Dissociation enables many a child or adult to get through a traumatic event as it is happening so that they can live to face another day. Dissociation becomes an issue when it is an automatic or unconscious way of dealing with everyday life stresses, situations and people.

Dissociation can be experienced in many forms. For example, most of us have had the experience of daydreaming during a boring lecture. The act of being elsewhere with our awareness is dissociation in the broadest sense of the word. Dissociation exists on a continuum. On the extreme end is having no idea what just happened, as if jumping out of the body, even if only for a split-second. Some might even develop different personalities to deal with certain traumatic events in life, commonly called Dissociated Identity Disorder (DID).

Depersonalization is another form of dissociation.
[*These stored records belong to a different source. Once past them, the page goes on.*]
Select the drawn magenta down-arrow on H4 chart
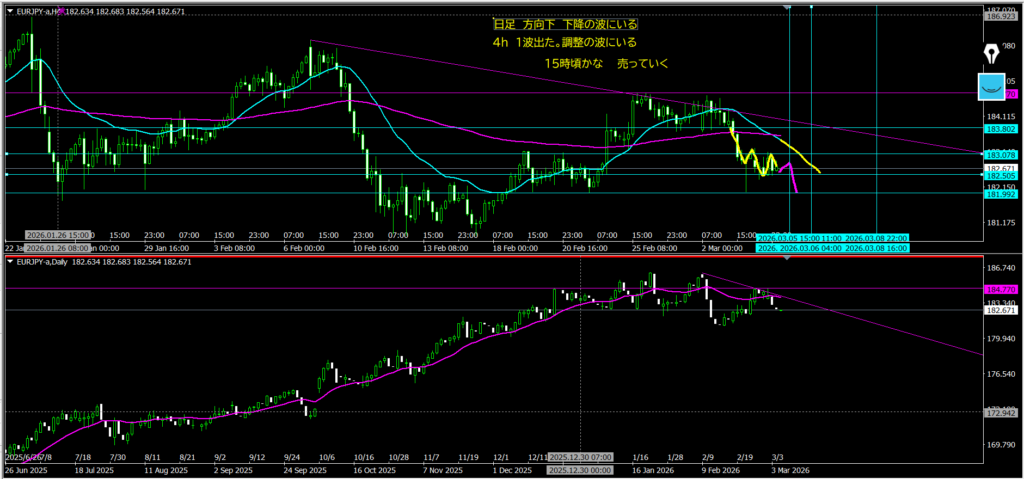The width and height of the screenshot is (1024, 479). click(791, 178)
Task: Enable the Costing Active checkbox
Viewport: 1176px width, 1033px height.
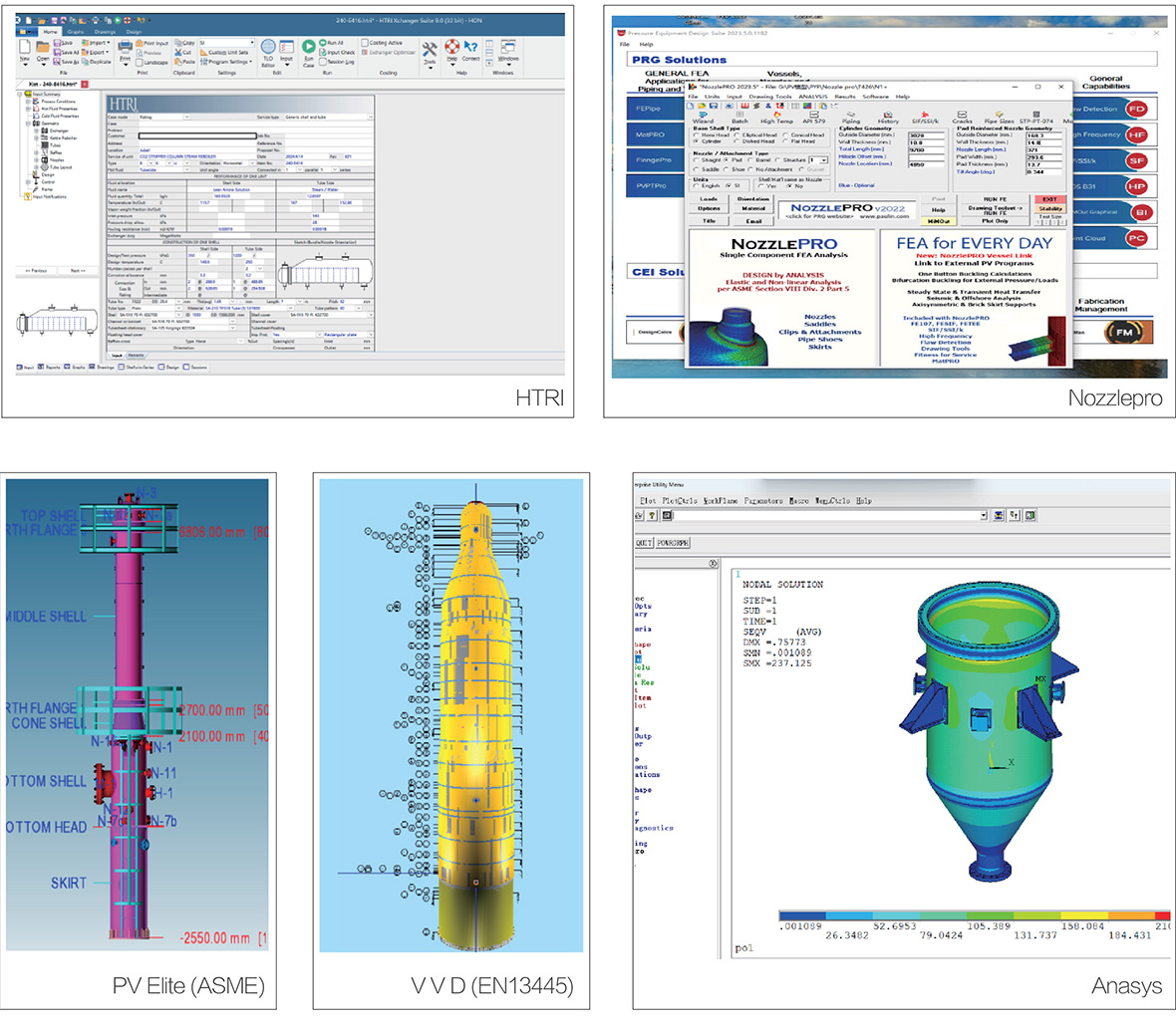Action: (365, 43)
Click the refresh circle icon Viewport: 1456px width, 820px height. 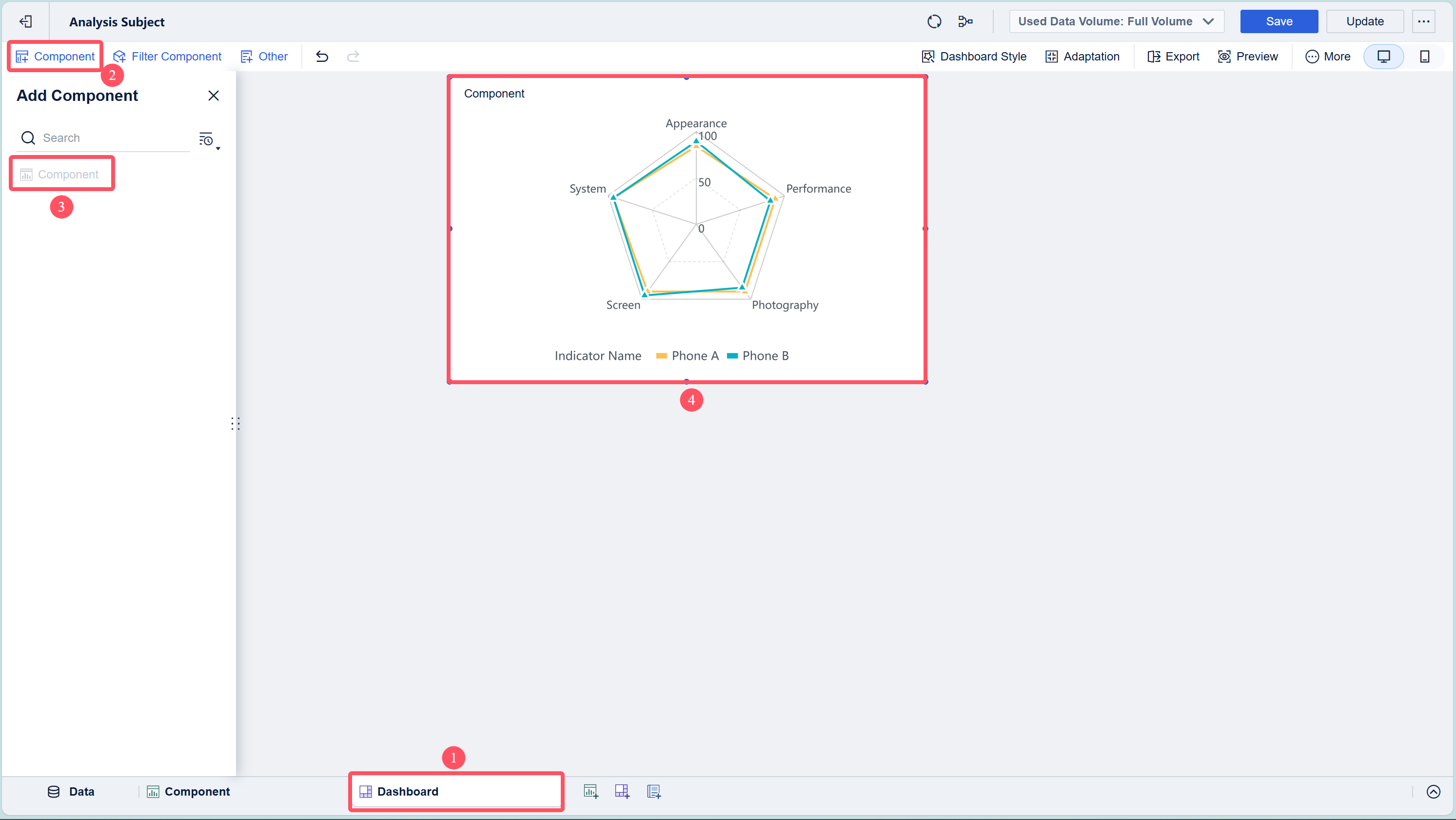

Depersonalization is feeling that you don’t belong to your body. In the extreme you may not recognize your reflection in a mirror. Some experience depersonalization as a numbness in the body or as a complete disconnection from the body altogether. Numbness can refer to emotions as well as to the physical body.

Emotional disregulation is when emotions are experienced at such an extreme level that they feel intolerable. Also, the emotions experienced in some situations can be inappropriate for the situation. For example, some people feel nothing when facing imminent, extreme danger. Another example is when someone reacts with complete rage at a perceived slight such as someone cutting ahead of them in a line, causing them to react with yelling and cursing, and, for some, even to the extreme of violence. The goal is to learn how to modulate and tolerate all negative and positive emotions.

Most people who suffer from PTSD do not believe they have PTSD. This is because the symptoms of PTSD creep up quietly, slowly and over time. Due to this time lapse between event and symptoms most people cannot link the event to their symptoms of panic, pain, suffering, depression, anxiety, migraines, constant fear, and constant worrying.

What’s really happening underneath the skin, specifically in the nervous system, is that when trauma happens fight/flight or freeze responses are triggered. These are natural, instinctual survival tools encoded within all human beings. When the fight/flight/freeze responses do not get expressed, this helpless energy stays in the nervous system. In other words, the nervous system gets triggered and is now stuck on “ON.” This “ON” switch leads to flooding of chemistry in the nervous system and the person feels unsafe and exists in a state of constant vigilance.

If that is not bad enough, there are side affects from this flooding of survival chemistry in the nervous system. Excessive survival chemistry can lead to metabolic health issues such as high blood pressure, diabetes, obesity, high cholesterol, migraines, depression, anxiety, panic attacks, loss of sleep, poor concentration and an over-all feeling of helplessness.

Over time the feelings of helplessness and hopelessness combined with metabolic health issues erode the self and self-esteem plummets. Shame sets in. And suddenly, we feel like we are forever in no-man’s land or that we are always drowning. And worse, we feel “there is something fundamentally wrong with me.”

Somatic Experiencing (SE) treatment, developed by Peter A. Levine, Ph.D. goes directly to the nervous system where the stuck traumatic energy resides. My goal is to help you teach your nervous system to come out of PTSD gently and with great compassion.